MPI Design Discussion

Okay, I think I understand a lot more now than when I started. Within this map_rect API, here’s what I might like to see in the design:

low-level independent functions:

  • flatten a vector<vector<T>>
  • unflatten a vector<vector<T>>
  • Send data to all nodes (maybe this is just broadcast) (not cached)
  • cached scatterv
  • maybe even cached scatterv for a doubly-nested vector (cached)

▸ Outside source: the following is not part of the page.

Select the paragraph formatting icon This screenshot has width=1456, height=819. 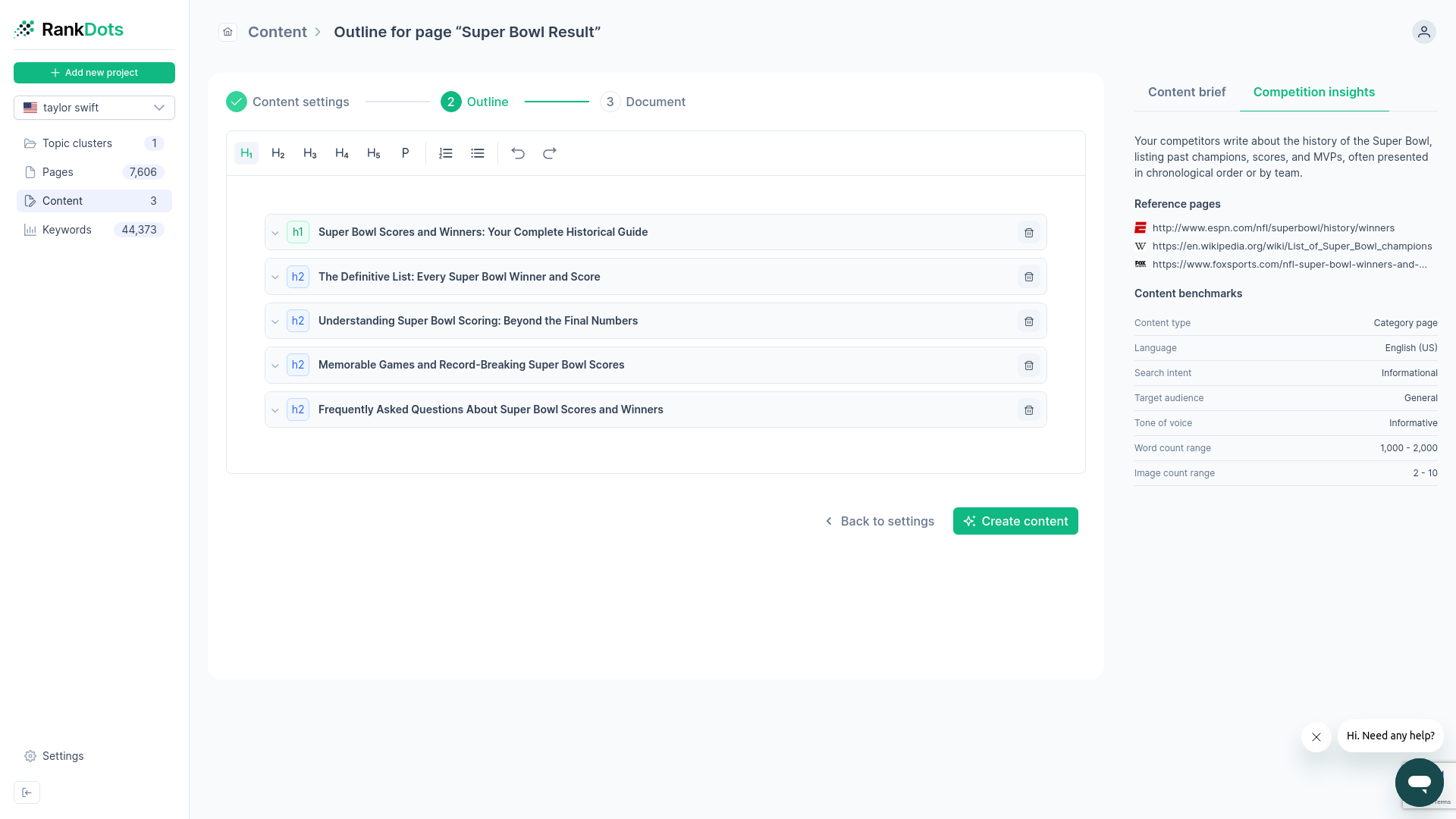click(405, 152)
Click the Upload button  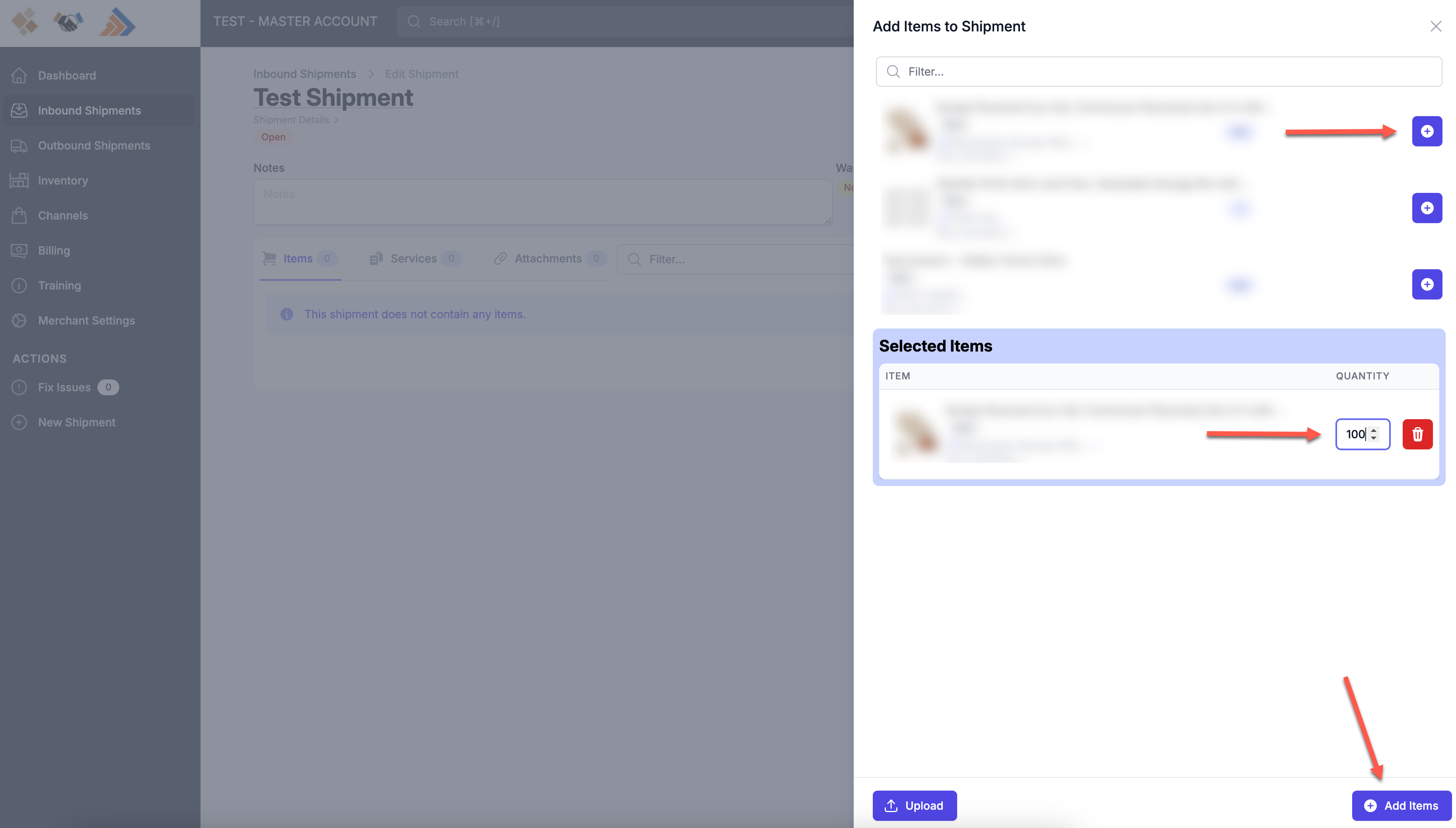914,805
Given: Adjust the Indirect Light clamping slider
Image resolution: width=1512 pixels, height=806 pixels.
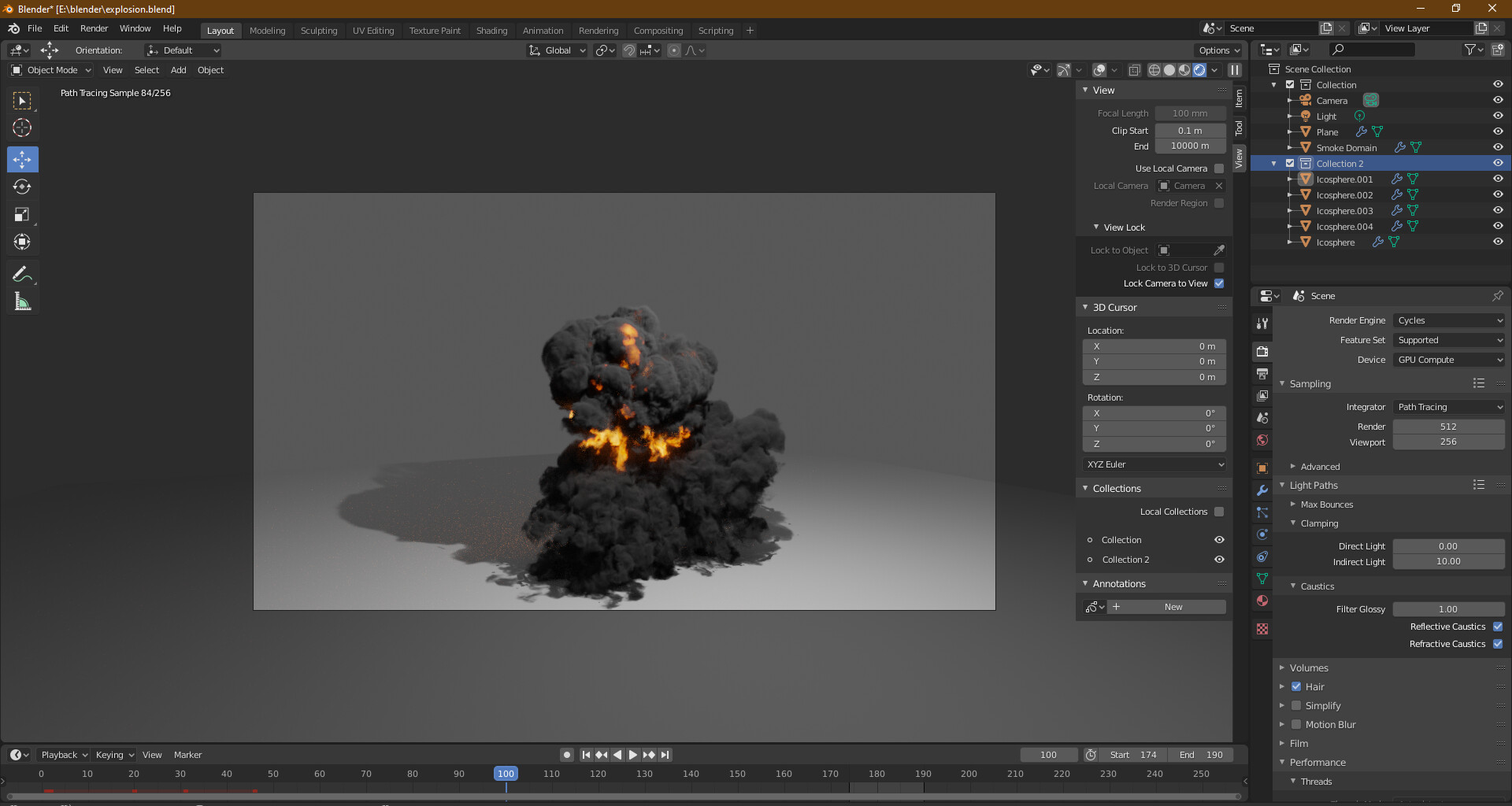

map_rect_mpi would look something like:

  1. broadcast shared params & data
  2. map across thetas
  3. var-related memory management (not sure where this goes exactly)

map looks like:

  1. reduce(std::vector.push_back composed with F, …)

Reduce looks like:

  1. distributes data to map over with cached scatterv
  2. Applies reduction op
  3. gathers results with gatherv
  4. Finish reductions by applying reduction op to gathered data on root node

reduce functor for map_rect might involve separate entry and exit “context manager” style fixtures as independent functions or classes:

  1. start nested & un-nest / cleanup autodiff
  2. perhaps the var memory stuff can go here?

Does this make sense? I’m happy to provide more example code as well if that helps. I was originally starting to do some refactoring on my own as its own example but figured I should put this out here first.